- 文档节选 -
新加坡是美食天堂,她的美食在于它的獨特。作爲一個移民社會,這裏的美食融彙了各種族和籍貫的用料和烹調特色,創造了令本地鍾愛的美味,又形成了出門在外的新加坡人難以忘懷的家鄉味。
蘇文琪 報道
遠離出生成長之地,到海外生活或打拼,舌尖對家鄉味的思念往往是最濃郁的。爲了重現記憶中熟悉的味道,親手下廚烹調或許是最直接,卻也可能是最曲折的尋味之旅。
目前和丈夫住在澳大利亞墨爾本的余佩璇(31歲,生命科研人員),即便在當地可品嘗到多國美食,亞洲菜肴始終是她的心頭好,尤其是新加坡多元化的小販美食,如叻沙、豬腸粉、海鮮福建面等。
然而,主打新加坡風味的餐館在墨爾本並不多見,味道也不見得地道;而馬來西亞美食盡管有許多相似之處,味道仍不是她所熟悉的。“有些味道,似乎就是新加坡獨有的。”
因此,余佩璇開始琢磨著如何在異地烹調出自己所鍾愛的新加坡美食。
雖然亞洲食品在墨爾本相當受歡迎,亞洲雜貨店或當地超市都能購買到適合的食材,但是複制家鄉味的過程,並非就此順遂。
她有一次制作看似簡單的豆花,自磨豆漿和凝固劑的比例沒有拿捏好,不得已得倒掉一整鍋心血,讓她好不沮喪。
再次向豆花挑戰時已是幾個月後的事,但她那一次做足功課,包括參考美食博客分享的食譜,終于使那香滑綿密的好滋味成形,給了她新加坡成長的台灣籍丈夫美好的驚喜。
她也曾幾次試用市場上賣的“新加坡叻沙”醬料包,味道卻總與記憶中的差一點。
最近,她終于找到對味的叻沙醬料包,滿足她懷孕期間變得更挑剔的味蕾。寶寶的預産期在8月6日,可謂她迎接國慶日的最佳禮物。

- 数据 -
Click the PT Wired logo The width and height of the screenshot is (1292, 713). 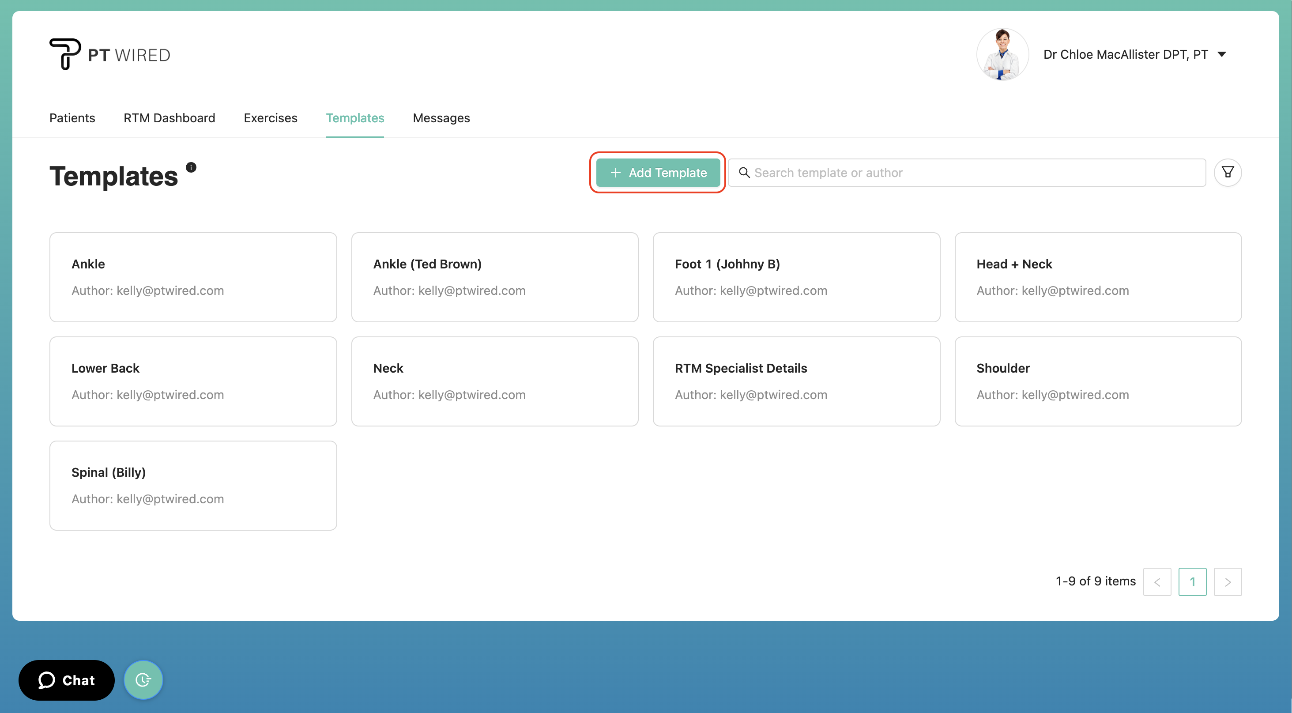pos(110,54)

* * *

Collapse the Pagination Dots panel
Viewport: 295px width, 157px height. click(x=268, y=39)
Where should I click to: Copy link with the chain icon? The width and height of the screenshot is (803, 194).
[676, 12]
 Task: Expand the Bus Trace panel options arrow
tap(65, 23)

- 练习目标 -
请改写这篇关于新加坡家乡味的报道中的一段，从含有“目前和丈夫住在澳大利亞墨爾本”的那几个字开始，到“家鄉味的過程,並非就此順遂。”为止，并把其中的“心頭好”换成“最愛”。 这些数据与报道无关，是另外的材料。

- 问题解答 -
目前和丈夫住在澳大利亞墨爾本的余佩璇(31歲,生命科研人員),即便在當地可品嘗到多國美食,亞洲菜肴始終是她的最愛,尤其是新加坡多元化的小販美食,如叻沙、豬腸粉、海鮮福建面等。
然而,主打新加坡風味的餐館在墨爾本並不多見,味道也不見得地道;而馬來西亞美食盡管有許多相似之處,味道仍不是她所熟悉的。“有些味道,似乎就是新加坡獨有的。”
因此,余佩璇開始琢磨著如何在異地烹調出自己所鍾愛的新加坡美食。
雖然亞洲食品在墨爾本相當受歡迎,亞洲雜貨店或當地超市都能購買到適合的食材,但是複制家鄉味的過程,並非就此順遂。